Machine learning is teaching us the secret to teaching - dnetesn
http://nautil.us/issue/6/secret-codes/teaching-me-softly

======
vanderZwan
Although the article makes no mention of them, George Lakoff and Mark
Johnson's research on conceptual metaphor[0] seems to be intricately tied to
this, somehow. I recently read two books by them: _Metaphors We Live By_ (see
Peter Norvig's description here[1]), and _Philosophy In The Flesh_ [2] and
found the ideas in them on how humans use metaphors to make sese of things
very interesting and intuitive. It actually left me wondering when and how AI
would use these insights.

[0]
[http://en.wikipedia.org/wiki/Conceptual_metaphor](http://en.wikipedia.org/wiki/Conceptual_metaphor)
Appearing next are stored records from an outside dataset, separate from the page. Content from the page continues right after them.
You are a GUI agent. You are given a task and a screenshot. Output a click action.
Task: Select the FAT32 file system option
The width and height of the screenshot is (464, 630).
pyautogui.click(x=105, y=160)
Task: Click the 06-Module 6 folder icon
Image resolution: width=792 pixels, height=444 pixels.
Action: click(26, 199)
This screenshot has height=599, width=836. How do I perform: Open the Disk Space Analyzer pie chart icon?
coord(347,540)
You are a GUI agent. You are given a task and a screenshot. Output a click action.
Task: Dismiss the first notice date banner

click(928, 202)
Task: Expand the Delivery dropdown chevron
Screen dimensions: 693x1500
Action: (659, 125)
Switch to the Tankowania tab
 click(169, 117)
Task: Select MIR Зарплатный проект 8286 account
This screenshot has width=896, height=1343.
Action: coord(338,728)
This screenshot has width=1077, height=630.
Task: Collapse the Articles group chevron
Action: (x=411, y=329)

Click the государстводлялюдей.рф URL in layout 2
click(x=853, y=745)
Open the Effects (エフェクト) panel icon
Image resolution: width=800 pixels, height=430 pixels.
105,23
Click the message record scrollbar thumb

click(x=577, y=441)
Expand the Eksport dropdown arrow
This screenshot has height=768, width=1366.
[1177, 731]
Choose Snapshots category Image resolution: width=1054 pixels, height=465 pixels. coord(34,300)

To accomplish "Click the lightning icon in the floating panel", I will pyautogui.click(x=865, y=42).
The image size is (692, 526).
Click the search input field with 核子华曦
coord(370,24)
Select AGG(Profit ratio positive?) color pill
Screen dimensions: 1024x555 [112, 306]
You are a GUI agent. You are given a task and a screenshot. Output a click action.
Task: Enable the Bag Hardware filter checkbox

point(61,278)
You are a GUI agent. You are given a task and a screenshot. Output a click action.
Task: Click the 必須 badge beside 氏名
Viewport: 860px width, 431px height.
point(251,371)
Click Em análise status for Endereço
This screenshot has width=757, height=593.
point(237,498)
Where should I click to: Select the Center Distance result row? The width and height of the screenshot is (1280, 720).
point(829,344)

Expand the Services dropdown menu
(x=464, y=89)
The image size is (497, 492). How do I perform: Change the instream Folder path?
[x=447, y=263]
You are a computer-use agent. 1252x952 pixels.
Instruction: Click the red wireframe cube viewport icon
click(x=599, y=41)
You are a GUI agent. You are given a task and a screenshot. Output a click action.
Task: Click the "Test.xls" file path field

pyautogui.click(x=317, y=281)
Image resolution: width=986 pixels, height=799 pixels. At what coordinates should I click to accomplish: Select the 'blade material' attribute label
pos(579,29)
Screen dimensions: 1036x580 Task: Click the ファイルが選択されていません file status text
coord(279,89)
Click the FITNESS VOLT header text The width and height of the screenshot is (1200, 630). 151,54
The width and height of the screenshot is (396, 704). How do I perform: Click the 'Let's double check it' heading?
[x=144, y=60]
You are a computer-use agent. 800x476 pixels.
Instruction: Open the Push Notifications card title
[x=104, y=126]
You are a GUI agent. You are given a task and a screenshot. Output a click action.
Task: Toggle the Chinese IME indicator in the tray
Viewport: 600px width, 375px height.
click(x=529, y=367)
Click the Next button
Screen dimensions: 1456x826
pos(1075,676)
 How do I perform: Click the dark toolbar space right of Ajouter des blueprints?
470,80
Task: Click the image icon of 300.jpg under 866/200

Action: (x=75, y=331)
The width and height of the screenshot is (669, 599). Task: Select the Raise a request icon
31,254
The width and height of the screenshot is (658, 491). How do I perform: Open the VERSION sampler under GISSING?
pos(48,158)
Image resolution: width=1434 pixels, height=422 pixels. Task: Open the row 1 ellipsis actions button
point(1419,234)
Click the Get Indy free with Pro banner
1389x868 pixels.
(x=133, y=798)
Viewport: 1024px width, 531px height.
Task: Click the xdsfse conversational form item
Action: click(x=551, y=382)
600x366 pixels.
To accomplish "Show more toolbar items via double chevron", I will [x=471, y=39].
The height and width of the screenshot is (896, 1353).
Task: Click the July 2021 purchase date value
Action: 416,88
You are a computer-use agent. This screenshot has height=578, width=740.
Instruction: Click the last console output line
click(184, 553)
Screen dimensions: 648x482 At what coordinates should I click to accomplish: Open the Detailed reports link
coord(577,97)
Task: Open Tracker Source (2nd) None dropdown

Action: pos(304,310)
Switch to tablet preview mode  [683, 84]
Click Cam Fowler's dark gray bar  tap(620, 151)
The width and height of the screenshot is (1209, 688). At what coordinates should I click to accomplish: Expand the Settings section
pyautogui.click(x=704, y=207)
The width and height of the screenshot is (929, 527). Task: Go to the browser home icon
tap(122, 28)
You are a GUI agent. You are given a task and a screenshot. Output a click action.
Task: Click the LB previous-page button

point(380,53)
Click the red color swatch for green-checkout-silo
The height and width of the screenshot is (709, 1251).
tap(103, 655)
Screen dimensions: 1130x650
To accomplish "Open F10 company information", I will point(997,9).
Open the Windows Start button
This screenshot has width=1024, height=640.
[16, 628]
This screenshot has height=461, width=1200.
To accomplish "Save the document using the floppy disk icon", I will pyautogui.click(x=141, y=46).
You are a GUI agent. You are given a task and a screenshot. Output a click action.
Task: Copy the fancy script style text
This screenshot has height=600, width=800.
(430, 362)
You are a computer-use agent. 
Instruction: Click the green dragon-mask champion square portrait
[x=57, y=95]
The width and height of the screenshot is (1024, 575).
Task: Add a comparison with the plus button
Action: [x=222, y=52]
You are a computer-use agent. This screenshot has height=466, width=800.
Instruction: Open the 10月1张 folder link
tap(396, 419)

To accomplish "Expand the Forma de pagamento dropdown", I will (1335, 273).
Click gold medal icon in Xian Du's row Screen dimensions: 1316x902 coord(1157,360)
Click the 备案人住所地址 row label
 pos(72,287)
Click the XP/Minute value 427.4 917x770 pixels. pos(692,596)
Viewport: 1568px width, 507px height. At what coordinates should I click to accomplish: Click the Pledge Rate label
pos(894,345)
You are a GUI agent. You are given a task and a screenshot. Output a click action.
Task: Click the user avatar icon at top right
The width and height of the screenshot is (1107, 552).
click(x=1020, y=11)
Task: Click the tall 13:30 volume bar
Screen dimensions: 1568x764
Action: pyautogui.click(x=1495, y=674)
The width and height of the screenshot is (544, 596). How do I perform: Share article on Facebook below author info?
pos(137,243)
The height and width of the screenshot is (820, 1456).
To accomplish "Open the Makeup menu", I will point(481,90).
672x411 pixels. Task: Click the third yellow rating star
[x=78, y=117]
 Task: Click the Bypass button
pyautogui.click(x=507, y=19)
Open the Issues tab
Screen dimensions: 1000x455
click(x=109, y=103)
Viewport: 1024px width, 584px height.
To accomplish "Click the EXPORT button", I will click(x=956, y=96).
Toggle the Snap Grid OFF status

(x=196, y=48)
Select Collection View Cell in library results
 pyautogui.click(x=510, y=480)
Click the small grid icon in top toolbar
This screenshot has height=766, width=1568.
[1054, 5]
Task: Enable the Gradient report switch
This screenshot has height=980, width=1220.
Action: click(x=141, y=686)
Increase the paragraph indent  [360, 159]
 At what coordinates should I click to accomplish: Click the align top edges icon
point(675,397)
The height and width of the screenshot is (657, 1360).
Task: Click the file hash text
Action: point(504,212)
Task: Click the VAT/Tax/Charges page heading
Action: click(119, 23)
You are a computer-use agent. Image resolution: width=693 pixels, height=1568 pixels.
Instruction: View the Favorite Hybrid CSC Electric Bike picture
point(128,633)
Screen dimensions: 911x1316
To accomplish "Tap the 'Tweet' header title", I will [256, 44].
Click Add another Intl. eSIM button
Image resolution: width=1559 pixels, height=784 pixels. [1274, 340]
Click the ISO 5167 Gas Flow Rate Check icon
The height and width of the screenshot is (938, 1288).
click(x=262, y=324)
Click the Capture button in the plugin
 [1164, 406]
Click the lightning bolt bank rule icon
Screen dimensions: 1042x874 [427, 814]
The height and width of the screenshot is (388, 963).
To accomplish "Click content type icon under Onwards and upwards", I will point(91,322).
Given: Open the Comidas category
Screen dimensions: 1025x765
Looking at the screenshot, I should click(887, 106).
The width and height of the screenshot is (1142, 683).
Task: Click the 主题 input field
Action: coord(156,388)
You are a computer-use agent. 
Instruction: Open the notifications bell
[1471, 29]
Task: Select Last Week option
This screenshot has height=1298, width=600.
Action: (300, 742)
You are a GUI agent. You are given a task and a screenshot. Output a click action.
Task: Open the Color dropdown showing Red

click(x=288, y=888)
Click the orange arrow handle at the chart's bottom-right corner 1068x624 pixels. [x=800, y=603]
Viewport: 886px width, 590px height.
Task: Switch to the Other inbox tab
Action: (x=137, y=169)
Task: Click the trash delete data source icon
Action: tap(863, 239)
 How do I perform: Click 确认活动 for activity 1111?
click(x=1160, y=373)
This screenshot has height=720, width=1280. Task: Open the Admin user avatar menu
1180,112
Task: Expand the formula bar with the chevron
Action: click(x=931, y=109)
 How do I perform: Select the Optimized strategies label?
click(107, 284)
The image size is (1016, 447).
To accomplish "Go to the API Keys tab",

[1] [http://norvig.com/mwlb.html](http://norvig.com/mwlb.html) \- because it
stays focused on language it manages to make a clear and convincing case

[2] [http://www.nytimes.com/books/first/l/lakoff-
philosophy.html](http://www.nytimes.com/books/first/l/lakoff-philosophy.html)
\- by comparison a flawed but nonetheless good read. I agree with the
critiques laid out this review:
[http://lesswrong.com/lw/871/review_of_lakoff_johnson_philoso...](http://lesswrong.com/lw/871/review_of_lakoff_johnson_philosophy_in_the_flesh/)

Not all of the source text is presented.